That’s not to say the other eight songs Interpol offers are slouches; on any other album, “PDA” and “Roland” would make competent centerpieces, while “The New” and “Hands Away” continue Banks’s admirable streak of self-pity with his trademark gruff monotone. The closest the band approaches to the brilliance presented on the album’s first third is the incredibly moving “Stella Was A Diver And She Was Always Down,” a song that showcases Carlos D.’s ingenuity on bass and Banks’s unique ability to turn the listener away from his unattractive portrait of former lovers. “Stella” also provides the climax of the album, wherein Banks screams the name of the woman he lost, giving Marlon Brando a run for his money.

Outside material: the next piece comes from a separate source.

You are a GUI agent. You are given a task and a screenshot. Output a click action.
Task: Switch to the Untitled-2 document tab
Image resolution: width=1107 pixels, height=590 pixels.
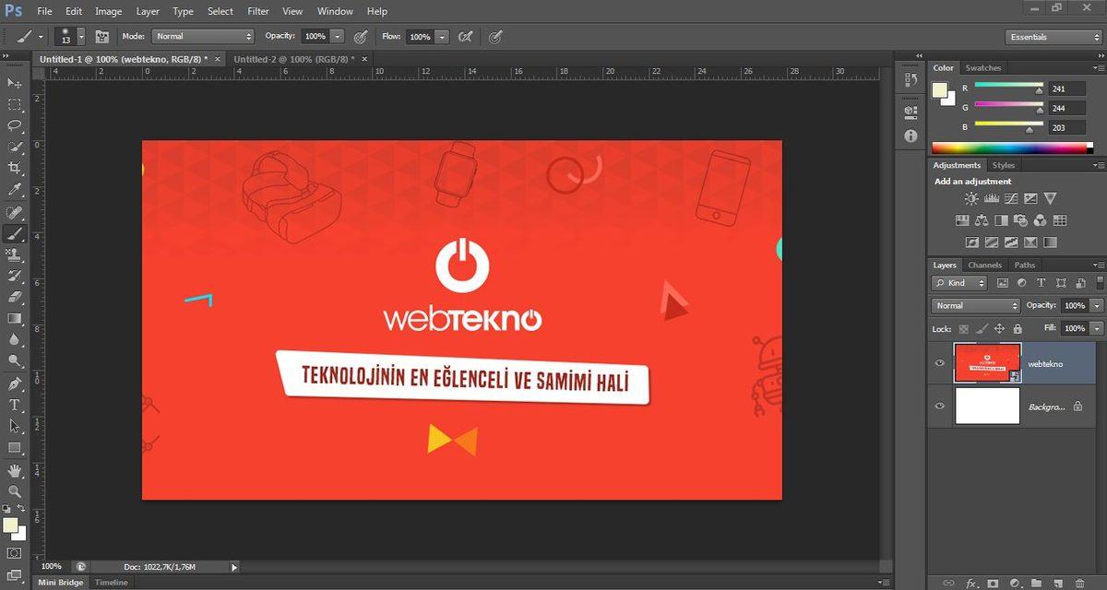click(295, 59)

Turn on the Bright Lights was the band’s celebrated debut, and when it dropped, Interpol joined the likes of Pixies, Pearl Jam, and Fleet Foxes as bands that rocketed straight to the top in their respective corners of rock ‘n roll. Much like The Strokes, they have yet to match the success of their debut, but even if they are never able to re-scratch the surface of the emotional cavern they helped construct, their fingerprints are placed firmly at its base. Interpol was sad, and Turn on the Bright Lights is really good at being really sad.

Next: Source Tags and Codes– And You Will Know Us By The Trail Of Dead… (2002)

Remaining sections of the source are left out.